Dear FAA and Dept of Homeland Security,
I have the solution for the prevention of aircraft hijackings,
and at the same time getting our airline industry back on its
feet.
Since men of the Muslim
religion are not allowed to look at naked women we should replace
all of our female flight attendants with strippers.
Islamist terrorists would be afraid to get on the planes for
fear of seeing naked woman and, of course, every business man in
this country would start flying again.
Hijackings would end and the airline industry would have record
sales!
Why didn't Bush think of this? Why do I still have to do
everything myself?
Sincerely, Bill Clinton
Aero-News tried to get to the bottom (er...) of this assignment
several ways. FAA spokesmen said that it was a DHS issue. The phone
number listed for the Department of Homeland Security media office
was answered by a machine that says, "If
you [expletive deleted -- but wow, it was a good
one -- Ed.] reporters keep asking
questions you're all going to Gitmo!" and then makes an obscene and
anatomically impossible suggestion involving considerable
athleticism and a rolling donut.
The Joint Islamic Humanitarian and Anti-Defamation Society,
"America's largest Islamic civil liberties group, headquartered on
Capitol Hill in Washington D.C.," immediately condemned the Clinton
statement.
"People are always suggesting that we Muslims are violent,"

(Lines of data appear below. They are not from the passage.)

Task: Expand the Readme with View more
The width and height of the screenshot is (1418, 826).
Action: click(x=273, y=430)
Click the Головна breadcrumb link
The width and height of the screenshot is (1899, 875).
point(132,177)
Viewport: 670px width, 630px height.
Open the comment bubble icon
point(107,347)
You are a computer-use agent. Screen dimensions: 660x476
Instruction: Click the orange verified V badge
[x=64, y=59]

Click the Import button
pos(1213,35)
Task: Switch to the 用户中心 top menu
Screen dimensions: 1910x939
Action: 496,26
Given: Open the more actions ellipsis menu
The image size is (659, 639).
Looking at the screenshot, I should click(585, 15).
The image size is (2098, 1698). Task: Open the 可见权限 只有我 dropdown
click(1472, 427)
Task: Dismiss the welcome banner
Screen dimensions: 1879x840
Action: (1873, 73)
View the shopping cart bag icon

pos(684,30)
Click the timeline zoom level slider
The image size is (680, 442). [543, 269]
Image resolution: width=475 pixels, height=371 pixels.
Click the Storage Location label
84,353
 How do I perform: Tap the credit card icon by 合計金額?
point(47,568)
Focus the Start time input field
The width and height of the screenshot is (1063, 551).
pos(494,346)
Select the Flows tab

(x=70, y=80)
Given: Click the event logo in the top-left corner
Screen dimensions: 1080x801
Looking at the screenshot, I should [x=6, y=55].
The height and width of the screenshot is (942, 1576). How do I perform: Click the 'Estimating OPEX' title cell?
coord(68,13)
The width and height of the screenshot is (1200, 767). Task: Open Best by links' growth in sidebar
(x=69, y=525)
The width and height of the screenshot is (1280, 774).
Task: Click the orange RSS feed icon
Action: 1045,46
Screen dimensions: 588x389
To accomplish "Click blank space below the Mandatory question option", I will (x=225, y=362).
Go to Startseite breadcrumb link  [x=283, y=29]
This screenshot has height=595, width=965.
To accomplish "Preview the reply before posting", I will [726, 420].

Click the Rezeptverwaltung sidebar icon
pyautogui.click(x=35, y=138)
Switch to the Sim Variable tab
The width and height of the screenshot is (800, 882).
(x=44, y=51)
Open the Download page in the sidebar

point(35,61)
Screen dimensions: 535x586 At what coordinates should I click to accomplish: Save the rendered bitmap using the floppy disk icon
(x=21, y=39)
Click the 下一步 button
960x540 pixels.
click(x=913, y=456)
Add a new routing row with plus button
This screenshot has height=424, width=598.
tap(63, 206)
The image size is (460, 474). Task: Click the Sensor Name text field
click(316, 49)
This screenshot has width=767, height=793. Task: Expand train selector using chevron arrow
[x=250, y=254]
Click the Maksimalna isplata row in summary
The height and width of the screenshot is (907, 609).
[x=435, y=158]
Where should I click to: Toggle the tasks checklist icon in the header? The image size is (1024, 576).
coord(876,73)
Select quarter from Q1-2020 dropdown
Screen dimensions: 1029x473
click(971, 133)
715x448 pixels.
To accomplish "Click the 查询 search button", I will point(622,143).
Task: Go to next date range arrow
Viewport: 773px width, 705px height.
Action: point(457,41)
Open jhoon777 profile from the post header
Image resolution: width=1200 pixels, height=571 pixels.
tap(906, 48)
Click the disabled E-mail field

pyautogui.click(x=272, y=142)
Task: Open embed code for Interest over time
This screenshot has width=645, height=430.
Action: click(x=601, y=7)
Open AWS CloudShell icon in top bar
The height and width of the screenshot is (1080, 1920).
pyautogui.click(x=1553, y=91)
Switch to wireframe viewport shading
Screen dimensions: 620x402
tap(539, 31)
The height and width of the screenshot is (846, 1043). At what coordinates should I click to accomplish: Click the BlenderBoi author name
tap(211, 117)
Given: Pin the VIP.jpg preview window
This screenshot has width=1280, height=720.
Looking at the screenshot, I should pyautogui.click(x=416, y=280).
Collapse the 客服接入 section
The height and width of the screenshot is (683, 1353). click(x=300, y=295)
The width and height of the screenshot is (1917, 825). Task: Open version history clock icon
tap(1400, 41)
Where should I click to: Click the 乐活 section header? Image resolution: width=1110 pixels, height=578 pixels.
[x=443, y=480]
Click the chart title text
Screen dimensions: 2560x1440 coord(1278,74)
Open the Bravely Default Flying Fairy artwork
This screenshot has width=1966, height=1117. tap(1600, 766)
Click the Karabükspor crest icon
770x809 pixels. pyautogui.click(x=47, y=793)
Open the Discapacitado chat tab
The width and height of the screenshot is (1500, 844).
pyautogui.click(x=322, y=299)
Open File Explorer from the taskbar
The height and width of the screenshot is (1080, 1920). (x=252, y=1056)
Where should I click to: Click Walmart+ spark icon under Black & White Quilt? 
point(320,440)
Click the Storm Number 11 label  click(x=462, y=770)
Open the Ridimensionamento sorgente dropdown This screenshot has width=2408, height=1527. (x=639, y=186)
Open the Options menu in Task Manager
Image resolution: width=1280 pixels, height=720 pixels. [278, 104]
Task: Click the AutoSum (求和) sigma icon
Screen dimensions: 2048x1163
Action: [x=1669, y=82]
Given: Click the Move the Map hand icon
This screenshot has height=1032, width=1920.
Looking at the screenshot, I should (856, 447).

spokesman Ayman al-Zarkawi said in a video press release broadcast
on Al Jazeera. "That is a very offensive statement, and if I hear
it one more time I'm gonna cut somebody's head off with a rusty
tulwar."
OK, we got that. Islamic community's against it. Roger.
We had more luck with the strippers. It turns out that -- except
for Tawny, who's frightened of flying -- they are all absolutely
willing to make this sacrifice for their country. They also pointed
out that they could save the airline serious money while
entertaining the passengers.
"After all," Destiny
told our correspondent, "we work for tips, baby."
Asked for her last name, "Destiny" snorted, "What makes you
think I told you my first name, reporter boy?"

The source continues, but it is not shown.